Tercer ejemplo (que nos acerca al tratamiento práctico de nuestro caso).—El Código de Derecho no establece pena automática para «los fieles que pertenezcan a asociaciones masónicas»; pero la Santa Sede ha declarado expresamente que «se hallan en estado de pecado grave y no pueden acercarse a la santa comunión».
La autoridad de la Iglesia puede determinar de modos variables lo referente a las penas canónicas. Ninguna autoridad de la Iglesia puede modificar la culpabilidad moral ni la malicia del escándalo. A veces, se pretende eludir las responsabilidades más altas como si la intervención de los Poderes públicos se redujese a hacer de testigos, registradores o notarios de la «voluntad popular». Ellos verán. A Dios no se le engaña. Lo cierto es que, por ejemplo, el Jefe del Estado, al promulgar la ley a los españoles, no dice: «doy fe». Dice expresamente: «MANDO a todos los españoles que la guarden».
Los que han implantado la ley del aborto son autores conscientes y contumaces de lo que el Papa califica de «gravísima violación del orden moral», con toda su carga de nocividad y de escándalo social. Vean los católicos implicados si les alcanza el canon 915, que excluye de la Comunión a los que persisten en «manifiesto pecado grave». ¿De veras pueden alegar alguna eximente que los libre de culpa en su decsiva cooperación al mal? ¿La hay? Si la hubiere, sería excepcionalísima y, en todo caso, transitoria. Y piensen que los representantes de la Iglesia no pueden degradar su ministerio elevando a comunicación in sacris la mera relación social o diplomática.
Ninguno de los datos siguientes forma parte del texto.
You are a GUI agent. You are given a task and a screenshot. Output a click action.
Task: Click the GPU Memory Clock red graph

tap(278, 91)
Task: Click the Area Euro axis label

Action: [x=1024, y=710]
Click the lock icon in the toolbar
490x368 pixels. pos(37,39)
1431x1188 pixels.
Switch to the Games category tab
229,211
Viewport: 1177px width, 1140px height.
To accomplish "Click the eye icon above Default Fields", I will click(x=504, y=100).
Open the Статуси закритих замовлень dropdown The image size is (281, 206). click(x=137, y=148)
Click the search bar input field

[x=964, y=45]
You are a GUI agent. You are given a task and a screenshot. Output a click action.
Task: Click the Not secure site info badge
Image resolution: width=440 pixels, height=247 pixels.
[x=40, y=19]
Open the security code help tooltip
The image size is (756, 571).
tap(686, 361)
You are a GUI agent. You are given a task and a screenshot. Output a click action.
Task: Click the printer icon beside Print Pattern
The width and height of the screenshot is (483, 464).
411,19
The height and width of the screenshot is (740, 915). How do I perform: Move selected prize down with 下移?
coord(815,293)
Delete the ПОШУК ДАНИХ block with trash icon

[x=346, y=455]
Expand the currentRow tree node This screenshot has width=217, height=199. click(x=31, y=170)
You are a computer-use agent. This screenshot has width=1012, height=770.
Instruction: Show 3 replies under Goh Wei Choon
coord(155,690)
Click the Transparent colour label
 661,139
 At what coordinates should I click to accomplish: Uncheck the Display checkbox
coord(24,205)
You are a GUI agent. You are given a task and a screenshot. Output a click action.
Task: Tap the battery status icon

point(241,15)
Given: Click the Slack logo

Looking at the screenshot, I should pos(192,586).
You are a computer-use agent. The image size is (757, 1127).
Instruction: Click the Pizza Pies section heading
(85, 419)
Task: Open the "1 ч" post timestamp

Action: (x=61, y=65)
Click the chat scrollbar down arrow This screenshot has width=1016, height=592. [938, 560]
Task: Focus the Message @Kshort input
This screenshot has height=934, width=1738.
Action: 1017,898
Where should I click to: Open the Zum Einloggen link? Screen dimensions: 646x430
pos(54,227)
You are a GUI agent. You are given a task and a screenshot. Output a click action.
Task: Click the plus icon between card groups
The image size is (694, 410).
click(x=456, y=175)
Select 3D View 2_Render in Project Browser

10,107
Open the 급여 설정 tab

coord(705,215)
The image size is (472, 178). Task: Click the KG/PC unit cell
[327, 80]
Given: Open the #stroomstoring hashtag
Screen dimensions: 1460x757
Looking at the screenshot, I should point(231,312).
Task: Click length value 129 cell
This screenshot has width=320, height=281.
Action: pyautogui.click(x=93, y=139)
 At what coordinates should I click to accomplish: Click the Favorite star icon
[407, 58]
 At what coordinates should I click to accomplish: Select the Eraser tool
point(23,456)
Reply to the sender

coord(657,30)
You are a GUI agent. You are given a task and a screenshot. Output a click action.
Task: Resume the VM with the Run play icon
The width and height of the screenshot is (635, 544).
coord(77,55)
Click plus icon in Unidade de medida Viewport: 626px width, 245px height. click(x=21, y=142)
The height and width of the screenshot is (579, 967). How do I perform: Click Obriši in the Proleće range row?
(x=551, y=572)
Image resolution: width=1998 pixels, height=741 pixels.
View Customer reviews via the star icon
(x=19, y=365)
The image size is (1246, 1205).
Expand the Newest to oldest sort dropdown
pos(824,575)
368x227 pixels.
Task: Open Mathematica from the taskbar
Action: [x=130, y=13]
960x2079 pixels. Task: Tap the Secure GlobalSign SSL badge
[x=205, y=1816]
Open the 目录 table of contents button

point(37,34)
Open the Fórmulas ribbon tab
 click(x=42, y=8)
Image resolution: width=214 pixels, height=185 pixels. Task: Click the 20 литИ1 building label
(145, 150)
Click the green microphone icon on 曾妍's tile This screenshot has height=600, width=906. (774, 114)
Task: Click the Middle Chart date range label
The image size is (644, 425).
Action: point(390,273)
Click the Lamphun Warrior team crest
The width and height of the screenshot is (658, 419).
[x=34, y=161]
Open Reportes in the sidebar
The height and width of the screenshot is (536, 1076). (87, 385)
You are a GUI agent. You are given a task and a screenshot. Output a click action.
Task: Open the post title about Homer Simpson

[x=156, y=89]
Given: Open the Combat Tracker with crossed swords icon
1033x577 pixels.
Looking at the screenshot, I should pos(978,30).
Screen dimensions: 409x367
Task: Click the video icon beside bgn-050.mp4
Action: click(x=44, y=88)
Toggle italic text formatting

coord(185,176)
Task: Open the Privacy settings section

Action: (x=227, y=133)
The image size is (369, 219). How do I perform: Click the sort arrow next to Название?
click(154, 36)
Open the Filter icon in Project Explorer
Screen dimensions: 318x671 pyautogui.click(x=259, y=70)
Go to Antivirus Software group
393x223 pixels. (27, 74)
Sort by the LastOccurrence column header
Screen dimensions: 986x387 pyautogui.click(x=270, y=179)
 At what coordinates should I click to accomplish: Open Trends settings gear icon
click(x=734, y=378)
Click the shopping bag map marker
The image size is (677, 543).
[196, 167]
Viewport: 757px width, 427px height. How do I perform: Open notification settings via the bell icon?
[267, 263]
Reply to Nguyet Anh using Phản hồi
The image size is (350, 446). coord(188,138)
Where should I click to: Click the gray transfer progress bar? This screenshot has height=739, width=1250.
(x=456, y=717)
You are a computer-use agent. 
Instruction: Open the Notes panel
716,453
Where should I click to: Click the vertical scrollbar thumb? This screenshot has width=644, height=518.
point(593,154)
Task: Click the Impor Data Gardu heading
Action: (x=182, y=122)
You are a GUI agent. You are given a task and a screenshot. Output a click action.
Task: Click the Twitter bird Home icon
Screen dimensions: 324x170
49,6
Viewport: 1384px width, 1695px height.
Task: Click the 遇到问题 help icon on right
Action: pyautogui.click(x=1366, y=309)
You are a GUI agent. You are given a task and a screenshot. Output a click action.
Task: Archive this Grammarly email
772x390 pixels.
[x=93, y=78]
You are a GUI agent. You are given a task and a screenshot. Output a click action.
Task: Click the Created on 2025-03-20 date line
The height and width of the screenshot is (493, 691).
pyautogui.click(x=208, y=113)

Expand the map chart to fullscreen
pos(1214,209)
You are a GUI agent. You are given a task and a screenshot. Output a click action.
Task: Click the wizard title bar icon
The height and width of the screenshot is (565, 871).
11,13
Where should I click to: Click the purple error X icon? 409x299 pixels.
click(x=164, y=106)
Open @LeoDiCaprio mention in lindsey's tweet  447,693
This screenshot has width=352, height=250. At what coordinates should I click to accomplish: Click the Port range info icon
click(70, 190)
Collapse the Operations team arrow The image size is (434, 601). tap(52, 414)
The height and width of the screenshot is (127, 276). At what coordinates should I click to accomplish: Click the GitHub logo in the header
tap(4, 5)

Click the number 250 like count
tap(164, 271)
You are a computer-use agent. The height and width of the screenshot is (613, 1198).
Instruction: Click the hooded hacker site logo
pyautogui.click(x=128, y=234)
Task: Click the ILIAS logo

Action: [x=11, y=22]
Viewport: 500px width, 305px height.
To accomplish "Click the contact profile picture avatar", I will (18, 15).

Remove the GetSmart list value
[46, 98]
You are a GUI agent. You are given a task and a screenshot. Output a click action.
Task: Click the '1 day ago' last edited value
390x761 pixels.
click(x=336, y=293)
La regla general es clara. Los católicos que en cargo público, con leyes o actos de gobierno, promueven o facilitan —y, en todo caso, protegen jurídicamente— la comisión del crimen del aborto, no podrán escapar a la calificación moral de pecadores públicos. Como tales habrán de ser tratados —particularmente en el uso de los Sacramentos—, mientras no reparen según su potestad el gravísimo daño y escándalo producidos.